Some of them have places fixed like sheiks’ palaces. On the dirt floors are mats bought from Arabs in a nearby village. Some have electric lights hooked to batteries. One man bought a two-burner gasoline stove from some Frenchman for $3.20. On it he and his buddies heat water for washing and fry an occasional egg. Furthermore, they have rigged up a shield from a gasoline tin and fitted it over the stove so that it channels the heat sideways and warms the tent at night.
An officer whose bedroll lies flat on the ground dug a hole two feet deep beside this ‘‘bed” so he can let his legs hang over the side normally when he sits on the bed. Many dugouts have pictures of girls back home hanging on the walls. A few boys have papered their bare walls with Arab straw mats.

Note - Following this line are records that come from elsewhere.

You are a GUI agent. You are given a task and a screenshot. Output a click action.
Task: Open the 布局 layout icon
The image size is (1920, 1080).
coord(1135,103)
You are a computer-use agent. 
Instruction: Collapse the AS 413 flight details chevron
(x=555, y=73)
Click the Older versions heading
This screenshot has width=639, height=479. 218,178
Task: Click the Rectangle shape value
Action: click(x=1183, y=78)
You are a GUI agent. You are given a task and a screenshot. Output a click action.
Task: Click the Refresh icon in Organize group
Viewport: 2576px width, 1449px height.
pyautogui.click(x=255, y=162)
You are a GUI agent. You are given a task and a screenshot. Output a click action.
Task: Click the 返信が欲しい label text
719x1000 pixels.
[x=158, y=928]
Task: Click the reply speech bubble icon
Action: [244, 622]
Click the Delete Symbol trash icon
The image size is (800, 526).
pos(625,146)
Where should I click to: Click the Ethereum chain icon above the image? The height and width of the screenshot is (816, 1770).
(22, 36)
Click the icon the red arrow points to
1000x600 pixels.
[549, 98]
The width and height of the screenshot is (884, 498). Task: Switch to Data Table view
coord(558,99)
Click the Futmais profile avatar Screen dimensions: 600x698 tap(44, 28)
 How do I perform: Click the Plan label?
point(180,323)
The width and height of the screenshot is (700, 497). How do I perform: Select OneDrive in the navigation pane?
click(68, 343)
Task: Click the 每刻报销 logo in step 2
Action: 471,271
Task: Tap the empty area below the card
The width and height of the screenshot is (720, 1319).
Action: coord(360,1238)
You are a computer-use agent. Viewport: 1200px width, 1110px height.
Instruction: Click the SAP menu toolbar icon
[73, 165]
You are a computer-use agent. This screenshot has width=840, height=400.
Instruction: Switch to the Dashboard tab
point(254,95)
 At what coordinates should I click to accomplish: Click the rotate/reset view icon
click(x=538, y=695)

One evening I stuck my nose into the dugout of Sgt. Ray Aalto, 4732 Oakton Street, Skokie, Illinois. He is an ordnance man now, caring for the guns on airplanes, but before the war he was a steam-boiler man. Aalto has one thing nobody else in camp has. He has built a fireplace inside his dugout. He has tunneled into one end of the dugout, lined the hole with gasoline tins, and made a double-jointed chimney so that no sparks nor light can show. He wishes his wife could see him now.
The deepest and most comfortable dugout I’ve seen was built by four boys in the ground crew of a fighter squadron. It is five feet deep, and on each side, they left a ledge wide enough for two bedding rolls, making two double beds. You enter by a long L-shaped trench, with steps leading down the first part of the L. At the door is a double set of blackout curtains. Inside they have rigged up candles and flashlights with blackout hoods.
Most of the soldiers go to bed an hour or so after dark, because the camp is blacked out and there’s nothing else to do. Only those with blackout lights in their dugouts can stay up and read or play cards or talk. These four boys have dug a square hole in the wall of their dugout and fitted into it a gasoline tin with a door lock, making a perfect wall safe for cigarettes, chocolates, etc. Their dugout is so deep they can stay in it during a raid. In fact, they don’t even get out of bed.
It took the four of them three days, working every minute of their spare time, to dig their hole and fix it up. The four are Pvt. Neil Chamblee of Zebulon, North Carolina, Pvt. W. T. Minges of Gastonia, North Carolina, Sgt. Robert Cook of Montpelier, Indiana, and Sgt. Richard Hughes of Weiner, Arkansas. Sgt. Hughes was especially pleased that I came around, because his mother had written him that I was in Africa and that she hoped our paths would cross, but he never supposed they would.
I believe a character analyst could walk around this camp and learn more than you could by having the boys fill out a thousand questionnaires. Hundreds of boys have done nothing at all to their tents, but I believe at least half of them have added some home touch. A fellow doesn’t think of these things and work his head off on his own time creating them unless he’s got a real lively ingenuity in him.